Even though active labour market policies introduced in OECD and EU countries since the mid-1990s exhibit large cross-national variations, all examples share two common characteristics. First, in most countries the group first exposed to the harsh new measures was young people receiving social assistance. Secondly, as the target group for the new active labour market policies was expanded to include ordinary unemployed people, most countries made exceptions for those aged over 50. This article argues, using an Australian sample, that this striking policy convergence has to do with public perception of the target groups.

Welfare reform and family expenditures: how are single mothers adapting to the new welfare and work regime?

N. Kaushal, Q. Gao and J. Waldfogel

Social Service Review, vol. 81, 2007, p. 369-396

This paper studies the association between welfare reform in the US and the expenditure patterns of poor single mother families. The findings suggest that welfare reform is not associated with any statistically significant change in total expenditure in families headed by poorly educated single mothers. However, patterns of expenditure changed. Welfare reform is associated with increased spending on items that facilitate paid work, such as transportation, adult clothing and footwear. However it is not associated with changes in expenditure on childcare or educational activities, indicating that welfare reform has not enabled low-income families to catch up with more advantaged families in these areas.

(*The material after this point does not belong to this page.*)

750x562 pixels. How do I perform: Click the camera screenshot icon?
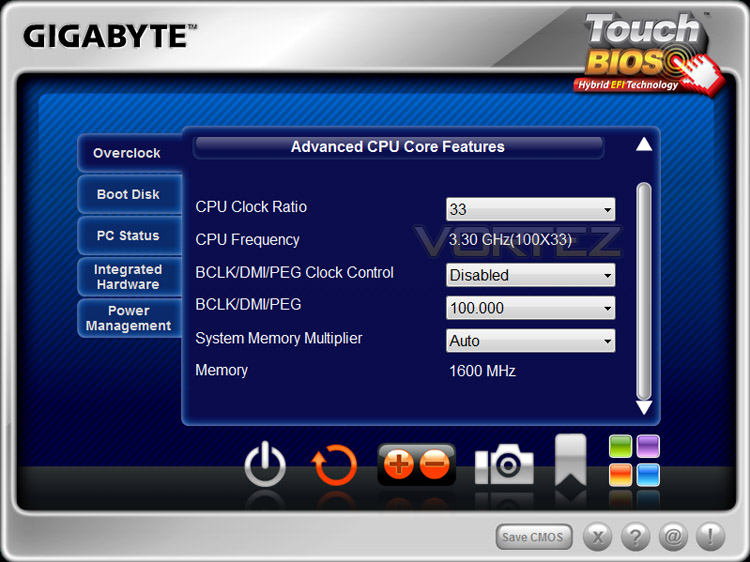click(504, 464)
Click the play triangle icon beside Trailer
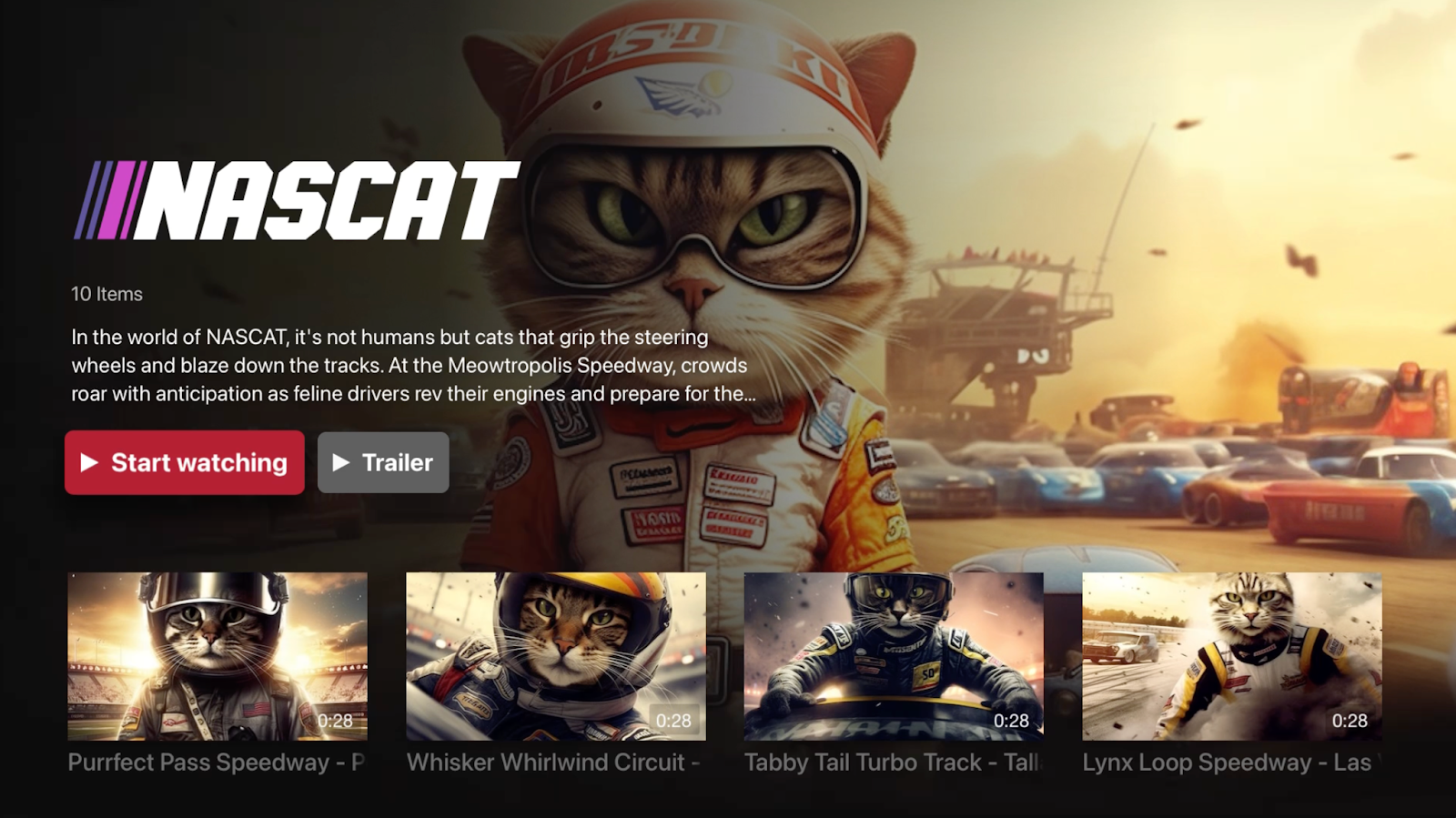The height and width of the screenshot is (818, 1456). [x=341, y=462]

When welfare worked: a community approach to welfare reform

M.B. Michaux

Polity, vol.40, 2008, p. 1-23

The increased freedom from rules and regulations allowed under the Personal Responsibility and Work Opportunity Reconciliation Act 1996 created a unique opportunity to overcome barriers to collaborative working among non-governmental organisations and public welfare agencies. The state of Oregon took the opportunity seriously and pursued a strategy for welfare reform that enhanced rather than frustrated community partnerships and attempted real coordination between normally estranged, or at least separate, public agencies and local groups. Between 1995 and 2001 Oregon provided a model for comprehensive welfare reform based on:

  1. a coherent strategy of community involvement
  2. flexibility in regulation in implementing welfare reform
  3. a commitment to excellent leadership.

This resulted in collaborative partnerships that achieved real resource sharing and staff integration through a commitment to consensus building among multiple stakeholders.